From Table 4, the percentages (%) of available Mn over the total one can be calculated. In the FH horizons for the maquis stand, the percentage was 41.2; for the beech plot, 12.8; and for the fir plot, 21.4%. As mentioned above, the high percentages in the maquis plot are because of the more efficient decomposition of organic matter. Deeper down the soil profiles, the percentages decreased reaching the lowest percentage in the 40–80 cm depth of the beech stand (6.6%). It seems that DTPA is mostly related to the Mn bound to organic matter. For comparison reasons, we can mention that in agricultural acidic soils from the Madrid region (Spain), the percentage of DTPA-extractable Mn with regard to the total Mn ranged from 4.0 to 34.4%, with an average of 13.9% (Obrador et al. 2007).
The Pearson correlations in Table 5 show the significant correlations of DTPA Mn with soil properties. The significant correlation of the DTPA-extracted Mn with organic C has to be expected. The organic C is closely related with CEC, so both relations are expected. Not all researchers have found similar relations. In a forest park near Teheran in Iran, Mahmoudabadi et al (2015) found a significant correlation of DTPA-extractable Mn with organic C and total Mn. In Inceptisols in northwest India, Sharma et al. (2004) did not find a significant relationship between DTPA Mn and total Mn but only with pH and organic C. It seems that each ecosystem has its own relation, but some variables remain constantly influential such as the organic C. In our work, the DTPA extraction did not disclose the role of pH, although it was the main factor for the high concentrations in the surface soil horizons under beech. We can infer that the DTPA-extracted Mn is a potential pool for the available Mn, but it may not represent the actual uptake by trees. When soils become more acidic, the pH plays the most important role.

------------------------------

#### [About this task]
Write what follows the last sentence of the passage on DTPA-extractable manganese in forest soils, carrying it forward from that point.

#### [Given records]
------------------------------

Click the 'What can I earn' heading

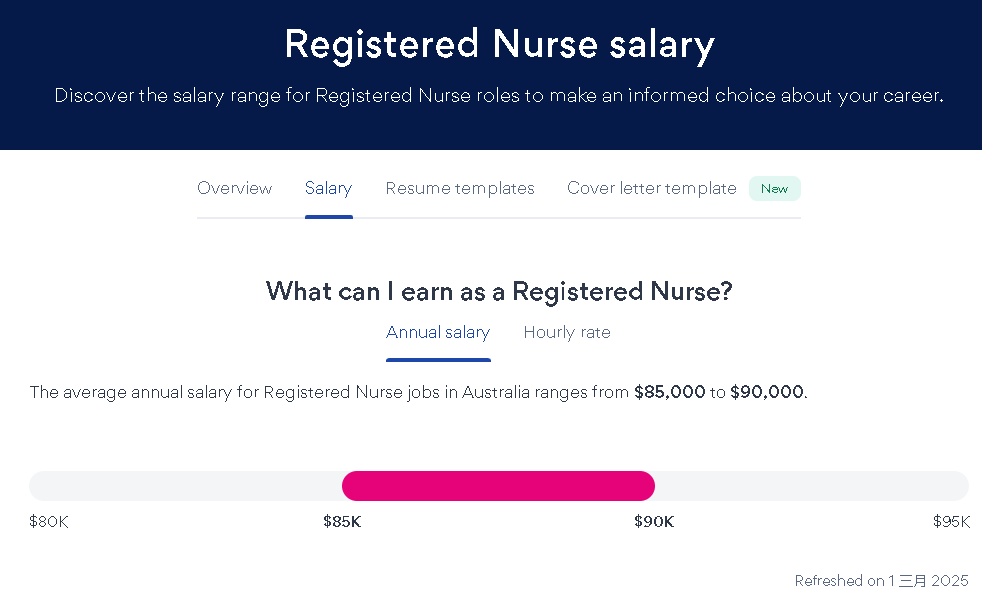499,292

------------------------------

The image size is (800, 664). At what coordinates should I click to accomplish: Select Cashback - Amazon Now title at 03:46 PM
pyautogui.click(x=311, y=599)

------------------------------

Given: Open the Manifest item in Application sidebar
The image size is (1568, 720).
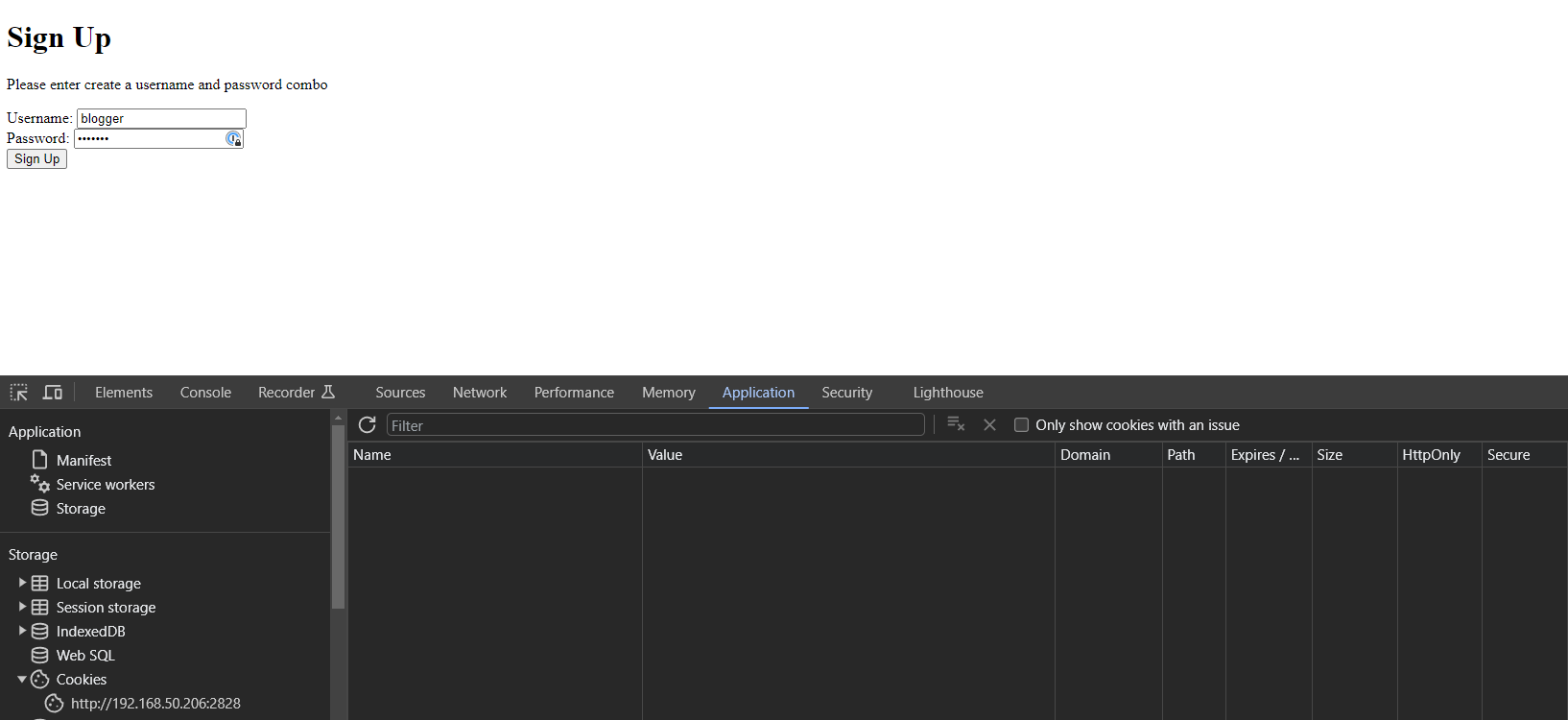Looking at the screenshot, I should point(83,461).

------------------------------

#### [Result of this exercise]
We have to reject the hypothesis that high Mn concentrations in tree leaves together with high Mn fluxes in litterfall are always related with high concentrations of available Mn in soils. It is a fact that high amounts of Mn in litterfall in the beech stand resulted in high concentrations of total Mn in the organic horizons of the soil in this forest type, but the fast decomposition of organic matter in the maquis zone gave higher concentrations of available Mn in the Ofh horizon. Only in the 0–10 cm soil layer, the beech plot had high concentrations of available Mn. Deeper down the soil profiles, the clay content affected the concentrations of available Mn. As the beech trees do not take up Mn only from the Ofh and the 0–10 cm layers, we conclude that the low pH in the mineral soil of the deeper layers in the beech plot also contributes to Mn uptake.